Importing data - Solution - Page 66 #
Use the function readLines() to visualize the beginning of the data file before you read the data, so you know the structure of the data and are able to determine the arguments of the function read.table()
#Careful: this line will be different for you, enter the path of where 'danishfire.txt' is for you
setwd("C:/Users/z3519303/Dropbox/ACTL1101 2019/R_lab_2019/Week 2")
readLines("danishfire.txt",n=3)
Now let’s import the data (note the first row is the header)
# import data, note that the header argument is TRUE
danish_fire <- read.table(file = "danishfire.txt", header = TRUE)
head(danish_fire)
class(danish_fire)
str(danish_fire)
# some numerical analysis
mean(danish_fire$building)
cor(danish_fire$building, danish_fire$contents)
Importing data - Standard formats (e.g. csv) - Page 67 #
With standard formats, most of the arguments of the function read.table() are fixed. There are some functions that are designed to be equivalent to read.table() with several arguments filled with pre-determined values:
- read.csv(): .csv format (csv stands for comma separated values)
- read.delim(): Tab-separated data
Exporting data - Pages 72-73 #
Now try to export the danish fire data you have imported to R.
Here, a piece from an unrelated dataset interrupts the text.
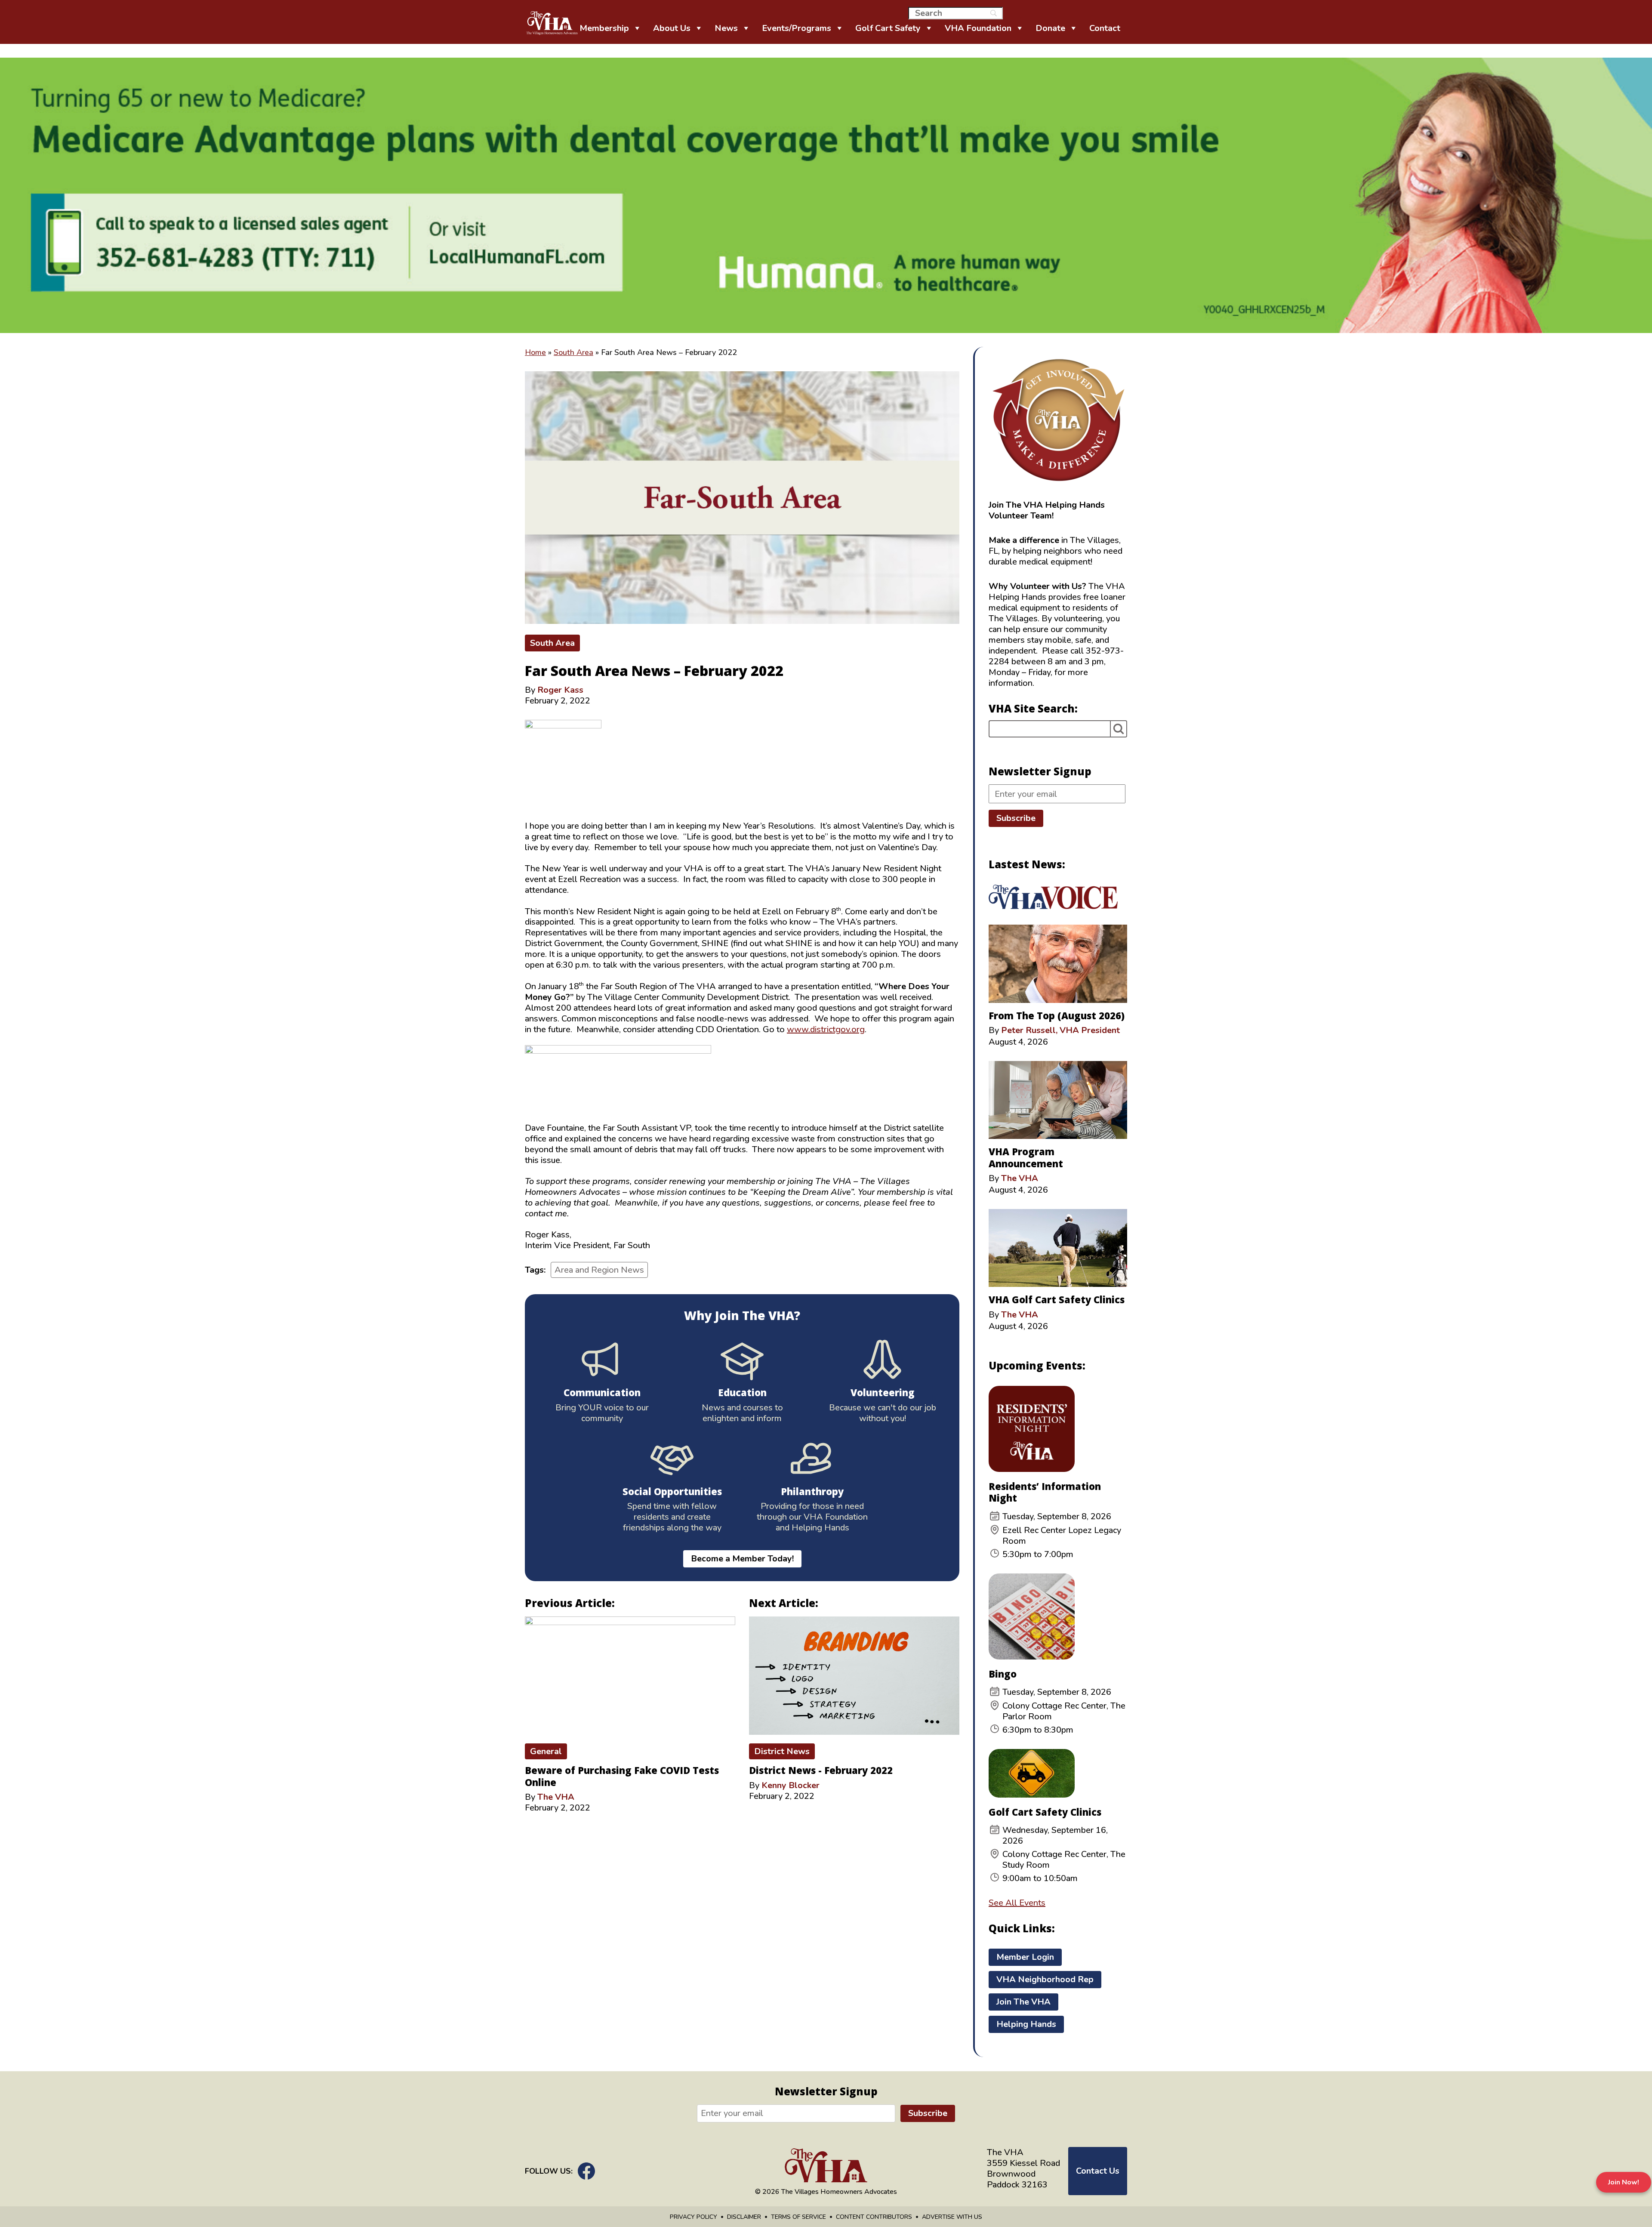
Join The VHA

# Exporting data to a text file
write.table(danish_fire, file = "myfile.txt", sep = "\t")
# Exporting data to a csv file
write.csv(danish_fire, file = "myfile.csv")
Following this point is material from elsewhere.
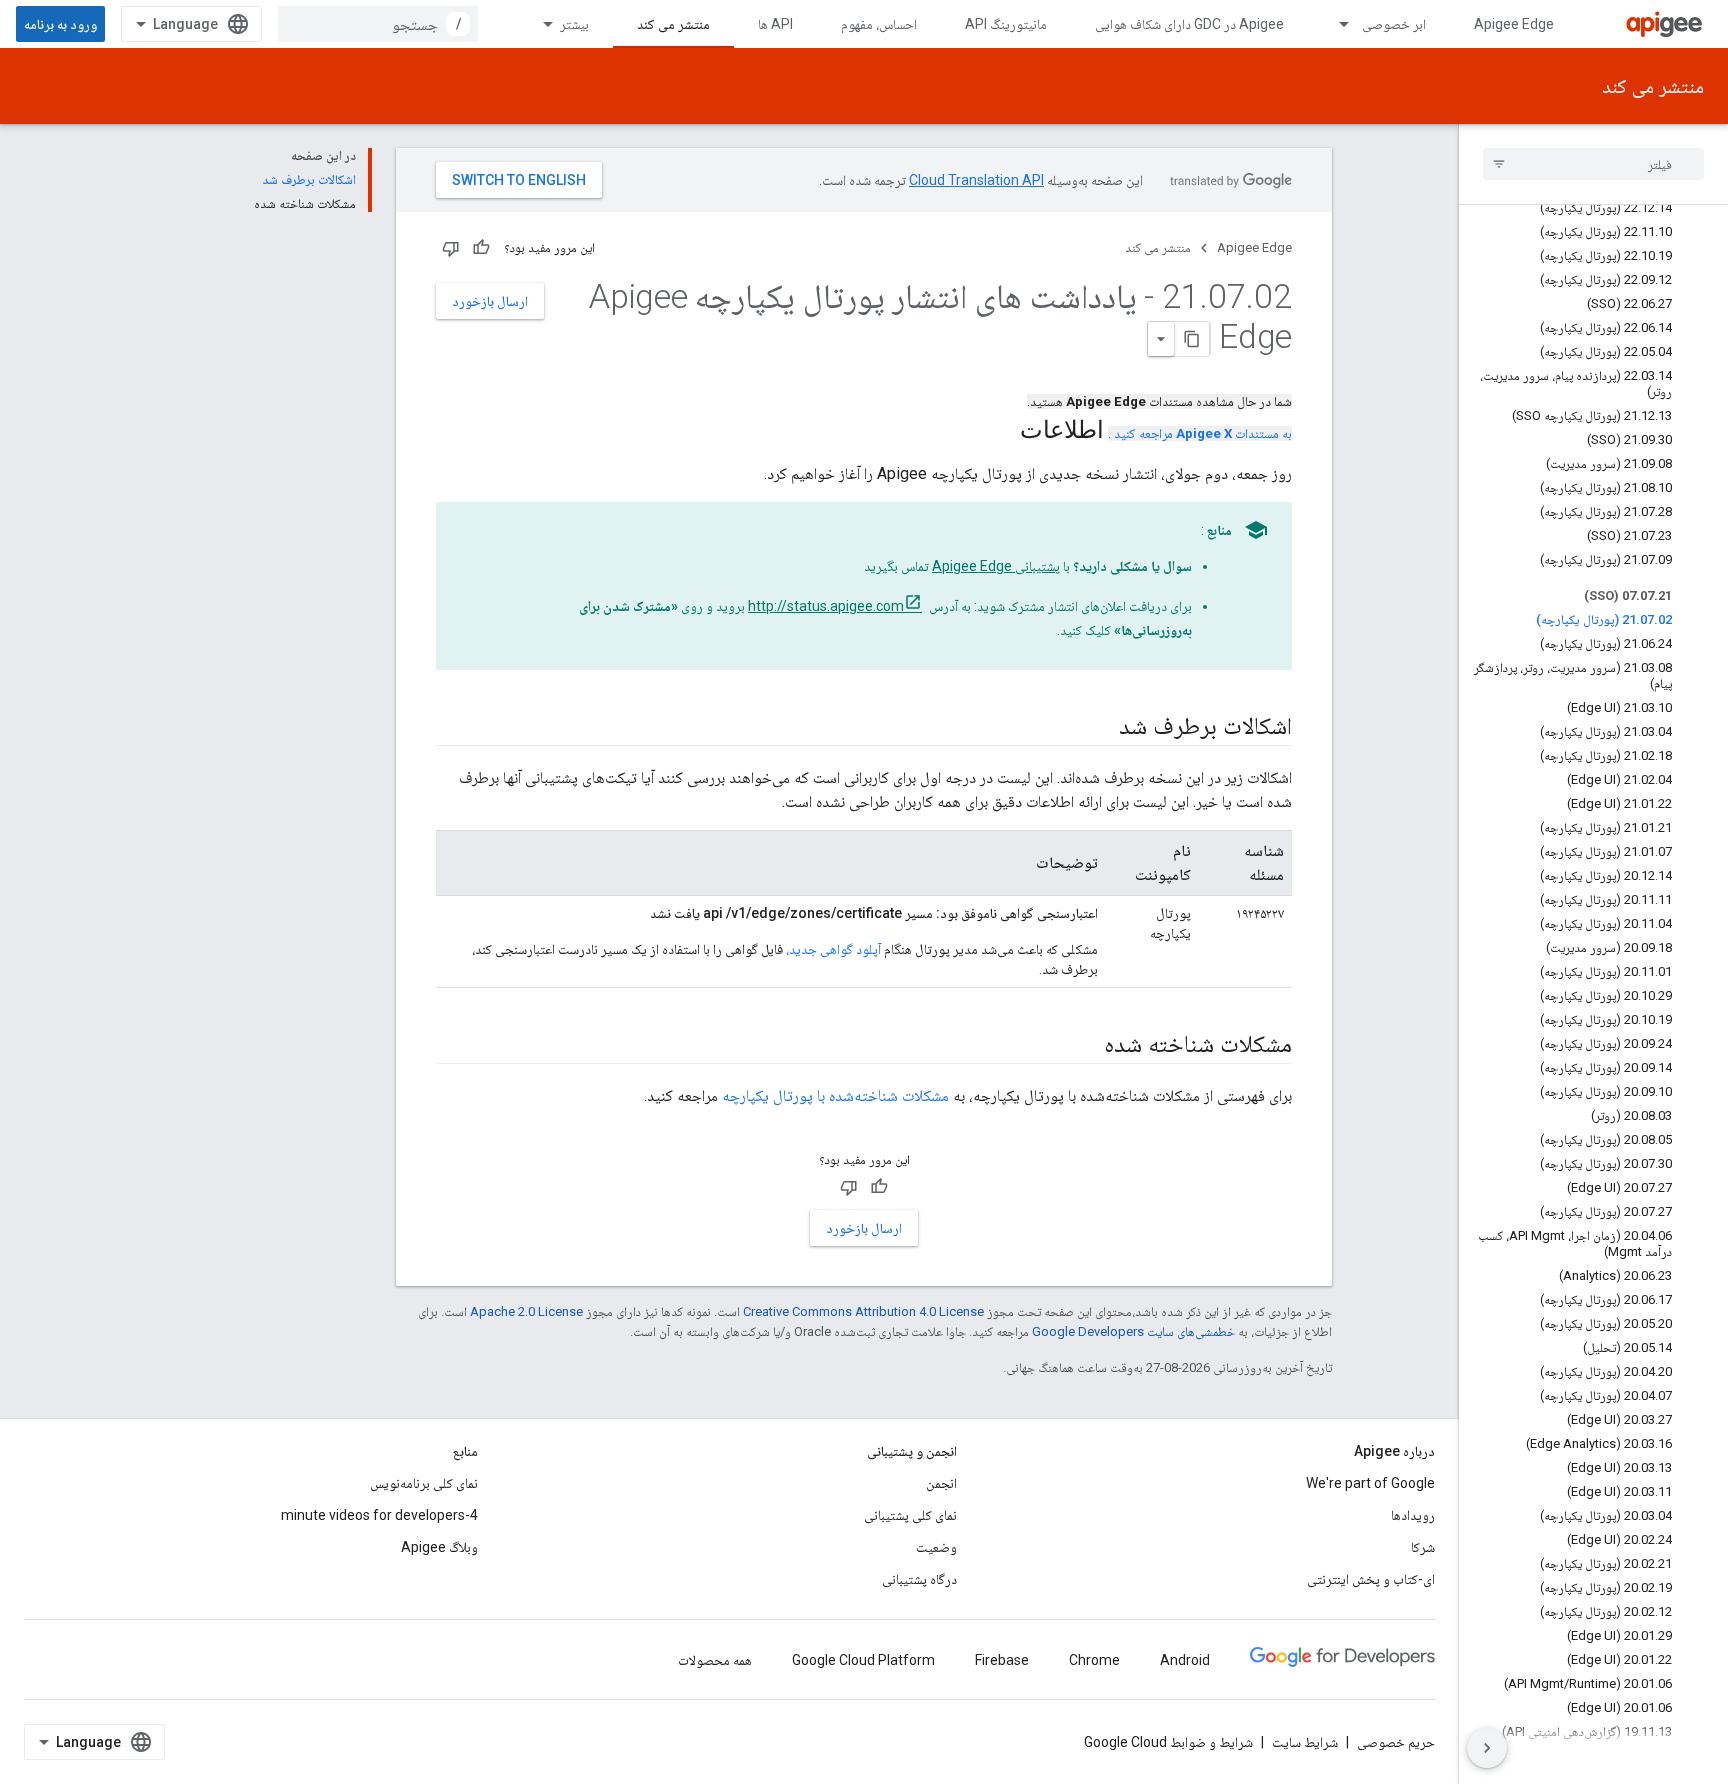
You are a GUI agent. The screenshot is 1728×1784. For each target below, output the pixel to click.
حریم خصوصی (1396, 1742)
You can also save data to the clipboard and then paste them into your spreadsheet.
Additional notes - data structures #
There are many functions related to data structures in R, and it is practically impossible to go through them all in class. We have summarised some useful contents below.
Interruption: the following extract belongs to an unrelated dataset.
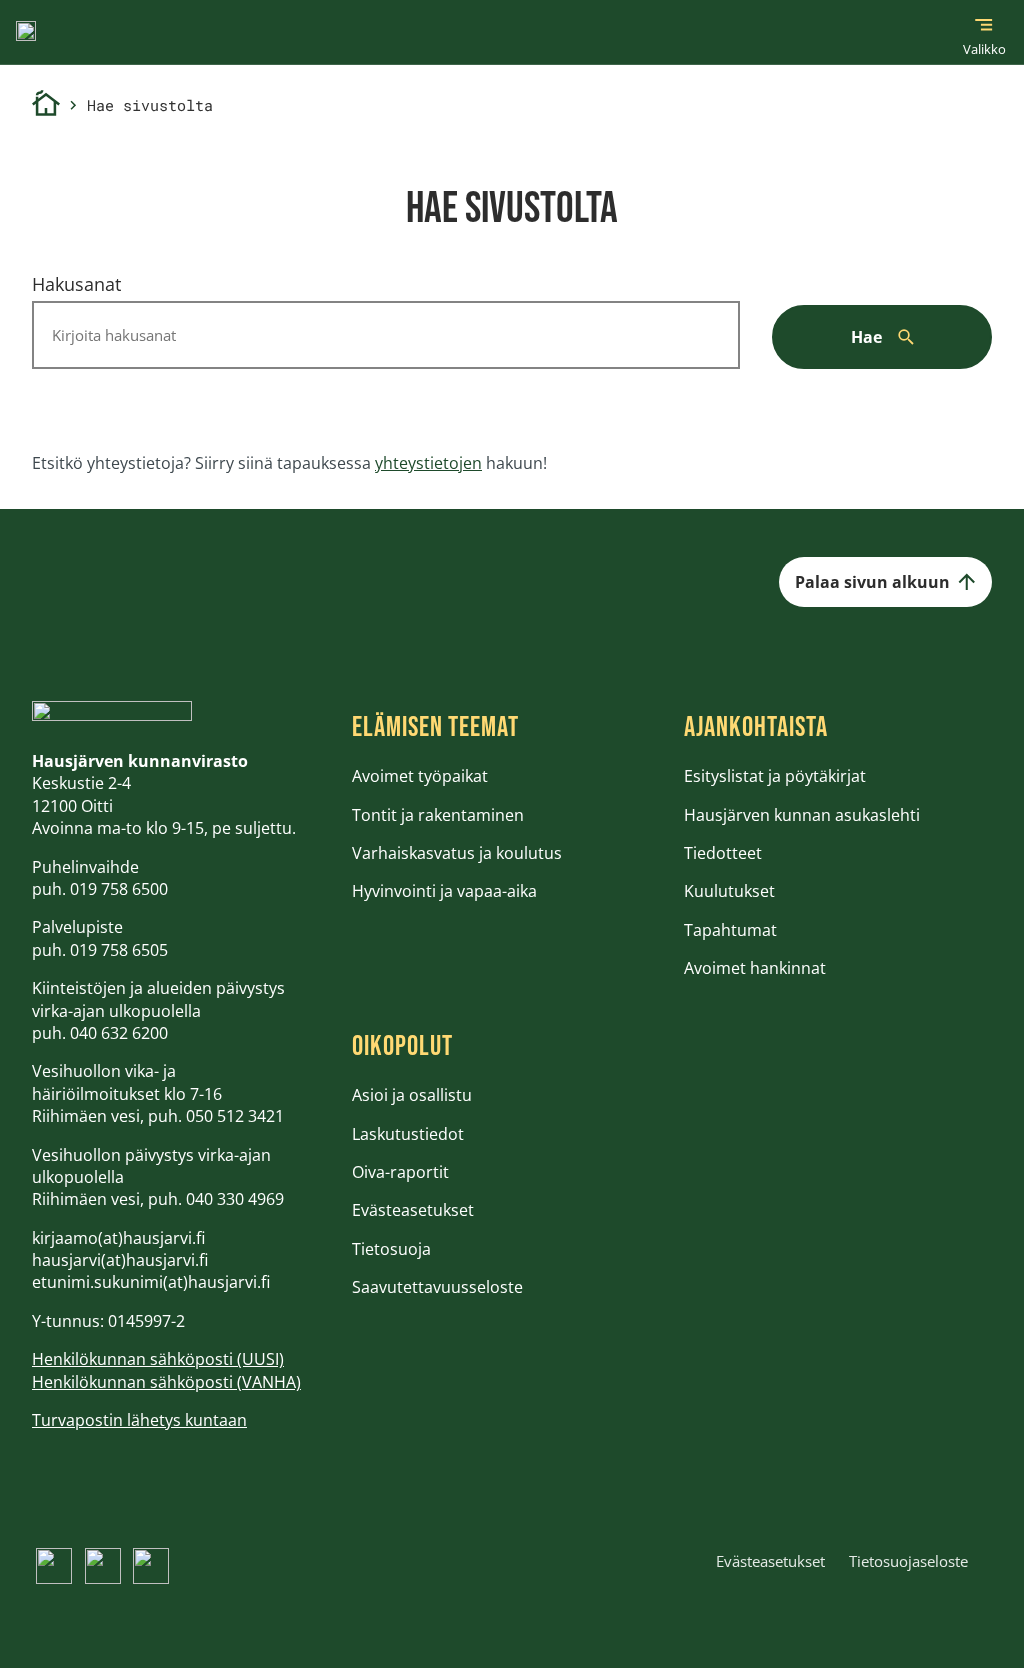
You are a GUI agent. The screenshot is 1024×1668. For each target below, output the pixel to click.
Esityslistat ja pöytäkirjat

- Replicating elements (see Pages 73-74)
rep(1,4)
## [1] 1 1 1 1
rep(1:4, 2)
## [1] 1 2 3 4 1 2 3 4
rep(1:4, each = 2)
## [1] 1 1 2 2 3 3 4 4
rep(1:4, c(2,1,2,3))
## [1] 1 1 2 3 3 4 4 4
rep(1:4, each = 2, len = 4)
## [1] 1 1 2 2
rep(1:3, each = 2, times = 3)
## [1] 1 1 2 2 3 3 1 1 2 2 3 3 1 1 2 2 3 3
- Naming the elements of a vector using the function names (see Page 51)
vec <- 1:10
names(vec) <- letters[1:10]
vec
## a b c d e f g h i j
## 1 2 3 4 5 6 7 8 9 10
Here, the built-in constants letters[1:10] return the first 10 letters of the alphabet.
-
There are other data structures we haven’t introduced yet. Two common ones are the date structure and time series structure.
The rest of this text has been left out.